▶ [WHAT TO WORK ON] Return the records that follow, unchanged and complete.

___ ENTRIES SHOWN ___

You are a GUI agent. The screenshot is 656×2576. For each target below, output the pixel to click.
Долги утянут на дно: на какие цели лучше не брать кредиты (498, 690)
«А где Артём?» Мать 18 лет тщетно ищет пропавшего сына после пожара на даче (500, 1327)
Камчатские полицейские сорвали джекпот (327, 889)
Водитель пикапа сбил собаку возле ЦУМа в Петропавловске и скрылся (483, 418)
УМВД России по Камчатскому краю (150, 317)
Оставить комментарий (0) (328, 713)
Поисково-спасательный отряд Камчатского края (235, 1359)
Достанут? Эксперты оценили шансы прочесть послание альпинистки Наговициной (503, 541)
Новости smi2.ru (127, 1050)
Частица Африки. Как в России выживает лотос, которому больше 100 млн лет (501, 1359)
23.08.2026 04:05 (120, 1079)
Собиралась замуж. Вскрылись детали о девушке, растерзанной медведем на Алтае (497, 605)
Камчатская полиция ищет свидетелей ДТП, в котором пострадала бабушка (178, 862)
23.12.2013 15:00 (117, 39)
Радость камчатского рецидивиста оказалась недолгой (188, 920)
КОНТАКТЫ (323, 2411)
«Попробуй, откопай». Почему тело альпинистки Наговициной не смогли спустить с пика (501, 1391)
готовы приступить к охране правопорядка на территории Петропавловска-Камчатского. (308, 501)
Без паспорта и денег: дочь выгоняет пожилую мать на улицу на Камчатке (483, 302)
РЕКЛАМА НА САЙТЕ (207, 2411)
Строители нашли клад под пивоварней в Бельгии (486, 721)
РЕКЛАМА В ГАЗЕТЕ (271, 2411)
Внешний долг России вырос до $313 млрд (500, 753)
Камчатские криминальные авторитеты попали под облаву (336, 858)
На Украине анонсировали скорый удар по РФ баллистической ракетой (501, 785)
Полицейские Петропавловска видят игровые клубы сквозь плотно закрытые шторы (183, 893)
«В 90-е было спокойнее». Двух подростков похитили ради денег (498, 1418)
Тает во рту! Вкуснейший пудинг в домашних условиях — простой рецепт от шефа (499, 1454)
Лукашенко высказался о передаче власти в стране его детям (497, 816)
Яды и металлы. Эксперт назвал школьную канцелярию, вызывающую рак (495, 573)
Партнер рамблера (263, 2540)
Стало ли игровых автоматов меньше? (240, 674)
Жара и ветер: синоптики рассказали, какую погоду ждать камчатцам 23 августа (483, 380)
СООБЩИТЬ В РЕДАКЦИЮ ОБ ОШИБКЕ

___

▶ [THE ANSWER]
You are a GUI agent. The screenshot is 656×2576. For each target below, output the pixel to click.
Долги утянут на дно: на какие цели лучше не брать кредиты (498, 690)
«А где Артём?» Мать 18 лет тщетно ищет пропавшего сына после пожара на даче (500, 1327)
Камчатские полицейские сорвали джекпот (327, 889)
Водитель пикапа сбил собаку возле ЦУМа в Петропавловске и скрылся (483, 418)
УМВД России по Камчатскому краю (150, 317)
Оставить комментарий (0) (328, 713)
Поисково-спасательный отряд Камчатского края (235, 1359)
Достанут? Эксперты оценили шансы прочесть послание альпинистки Наговициной (503, 541)
Новости smi2.ru (127, 1050)
Частица Африки. Как в России выживает лотос, которому больше 100 млн лет (501, 1359)
23.08.2026 04:05 (120, 1079)
Собиралась замуж. Вскрылись детали о девушке, растерзанной медведем на Алтае (497, 605)
Камчатская полиция ищет свидетелей ДТП, в котором пострадала бабушка (178, 862)
23.12.2013 15:00 (117, 39)
Радость камчатского рецидивиста оказалась недолгой (188, 920)
КОНТАКТЫ (323, 2411)
«Попробуй, откопай». Почему тело альпинистки Наговициной не смогли спустить с пика (501, 1391)
готовы приступить к охране правопорядка на территории Петропавловска-Камчатского. (308, 501)
Без паспорта и денег: дочь выгоняет пожилую мать на улицу на Камчатке (483, 302)
РЕКЛАМА НА САЙТЕ (207, 2411)
Строители нашли клад под пивоварней в Бельгии (486, 721)
РЕКЛАМА В ГАЗЕТЕ (271, 2411)
Внешний долг России вырос до $313 млрд (500, 753)
Камчатские криминальные авторитеты попали под облаву (336, 858)
На Украине анонсировали скорый удар по РФ баллистической ракетой (501, 785)
Полицейские Петропавловска видят игровые клубы сквозь плотно закрытые шторы (183, 893)
«В 90-е было спокойнее». Двух подростков похитили ради денег (498, 1418)
Тает во рту! Вкуснейший пудинг в домашних условиях — простой рецепт от шефа (499, 1454)
Лукашенко высказался о передаче власти в стране его детям (497, 816)
Яды и металлы. Эксперт назвал школьную канцелярию, вызывающую рак (495, 573)
Партнер рамблера (263, 2540)
Стало ли игровых автоматов меньше? (240, 674)
Жара и ветер: синоптики рассказали, какую погоду ждать камчатцам 23 августа (483, 380)
СООБЩИТЬ В РЕДАКЦИЮ ОБ ОШИБКЕ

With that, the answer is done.